Some things about King can’t be denied, even by me, his Constant Reader. Ok, so some of the movie adaptations did blow major chunks. And yes, he does write and publish a book every year or so. But, the truth is, there isn’t a plain-bellied sneetch in the bunch…Ok, maybe Rose Madder, but if you squint really hard and clench your nostrils you can almost believe it’s doesn’t reek. In any case if you don’t like Stephen King, you probably haven’t really read Stephen King.
-The wise words of Kaitlyn: Great Sage and Eminent Junkie (again, read the books)
a new dark tower book?? really! its been so long since I’ve read the series I’ll have to reread…
Great article!!
What’s wrong with Javier Bardem? He was great in No Country for Old Men and other than Clint Eastwood (who is too old for the role), I can’t think of a better Roland.

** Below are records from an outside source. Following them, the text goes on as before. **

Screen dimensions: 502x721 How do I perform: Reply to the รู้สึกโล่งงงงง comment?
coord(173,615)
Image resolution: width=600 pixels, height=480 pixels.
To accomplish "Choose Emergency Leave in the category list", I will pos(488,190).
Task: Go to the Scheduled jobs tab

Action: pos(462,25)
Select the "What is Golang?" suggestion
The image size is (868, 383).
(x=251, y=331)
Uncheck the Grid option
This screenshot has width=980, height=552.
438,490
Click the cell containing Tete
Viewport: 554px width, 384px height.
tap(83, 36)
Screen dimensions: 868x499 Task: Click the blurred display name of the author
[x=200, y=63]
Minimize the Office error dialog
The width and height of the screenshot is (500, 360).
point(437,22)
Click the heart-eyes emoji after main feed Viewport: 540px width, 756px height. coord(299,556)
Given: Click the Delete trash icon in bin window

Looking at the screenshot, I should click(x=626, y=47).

nothing is really wrong with javier bardem but he’s not who i envisioned as roland. i don’t know WHO i had in mind, but not bardem. weirdly, i’ve always pictured clint eastwood as walter, but i think he’s too old for that role too!
Well to be honest any casting choice that wasn’t Viggo Mortensen was bound to make my head hurt. Javier didn’t cause quite the conniption in me as I heard it did in other fans. Like I said, at this point, I’m more willing to give him the benefit of the doubt as long as we get him so blue contacts and get this show on the road.

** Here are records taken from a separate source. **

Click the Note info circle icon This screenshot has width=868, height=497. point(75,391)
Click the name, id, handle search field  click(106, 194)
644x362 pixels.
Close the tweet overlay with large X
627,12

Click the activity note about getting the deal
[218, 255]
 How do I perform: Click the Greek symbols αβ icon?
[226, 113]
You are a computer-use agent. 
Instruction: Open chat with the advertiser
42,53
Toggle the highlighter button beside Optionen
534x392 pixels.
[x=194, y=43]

I didn’t even consider Viggo! He would be perfect. But in the world of Stephen King adaptations, getting an A-lister in general would be a great win. It could’ve been a lot worse. Imagine a studio executive walking in…. “Alright guys, I’ve got the perfect moody, dark fellow for Roland and he’ll sign on cheap. The ladies will love him.. You readY? Jake Gyllenhaal.” And then it would be as if a thousand voices cried out at once and suddenly were silenced.

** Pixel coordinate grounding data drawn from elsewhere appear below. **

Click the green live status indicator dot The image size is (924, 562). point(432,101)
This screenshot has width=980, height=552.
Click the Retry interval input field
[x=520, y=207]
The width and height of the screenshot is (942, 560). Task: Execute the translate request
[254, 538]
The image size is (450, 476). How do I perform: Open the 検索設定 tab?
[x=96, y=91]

I’ve always found King to be infamously hit or miss. When he’s good, he’s fantastic. Life changing levels of amazing! When he’s bad, he’s suicidal though inducing – which so far as I’m concerned, is more his norm. King has little to no subtlety, he’s the slasher genre in print sometimes, of which has never entertained me. I’m not fascinated by body count stories where we’re only given new and inventive ways of elaborately killing teenagers. I don’t care how they die, I’m more interested in why they die. The psychology! This is why, though funnily enough King himself hates it, that I think Stanley Kubrick took his Shining and took it from a tacky ghost story to a psychological masterpiece. One of the best horror films ever made. I’ll always argue his best work isn’t horror anyway, at least not the overtly ghost and goblin lot, but rather his dramas like Shawshank and Green Mile, filled with humanized real-world terror. So for me he’s either brilliant or …really bad. One or the other. Never a middle ground. Great article!
You should read the Gunslinger. It is King on a different level than his other works. She summed it up well when she said it is genre defying. It’s if you took the man with no name, put him in a crazy dream where he is chasing a mysterious figure at first through a desert, then through a town, then through woods, and then through a mineshaft, but all the while the characters back stories become more in depth. It isn’t horror, but a fantasy western on acid.